-------- INPUT MATERIAL

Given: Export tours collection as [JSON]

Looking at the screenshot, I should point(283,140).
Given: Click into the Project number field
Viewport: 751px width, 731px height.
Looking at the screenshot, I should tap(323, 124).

----------------

ASSIGNED TASK
Please restate word for word only the lines running from the line that contains "Given: Click into the Project number field" to the final line of the listing above.

TASK ANSWER
Given: Click into the Project number field
Viewport: 751px width, 731px height.
Looking at the screenshot, I should tap(323, 124).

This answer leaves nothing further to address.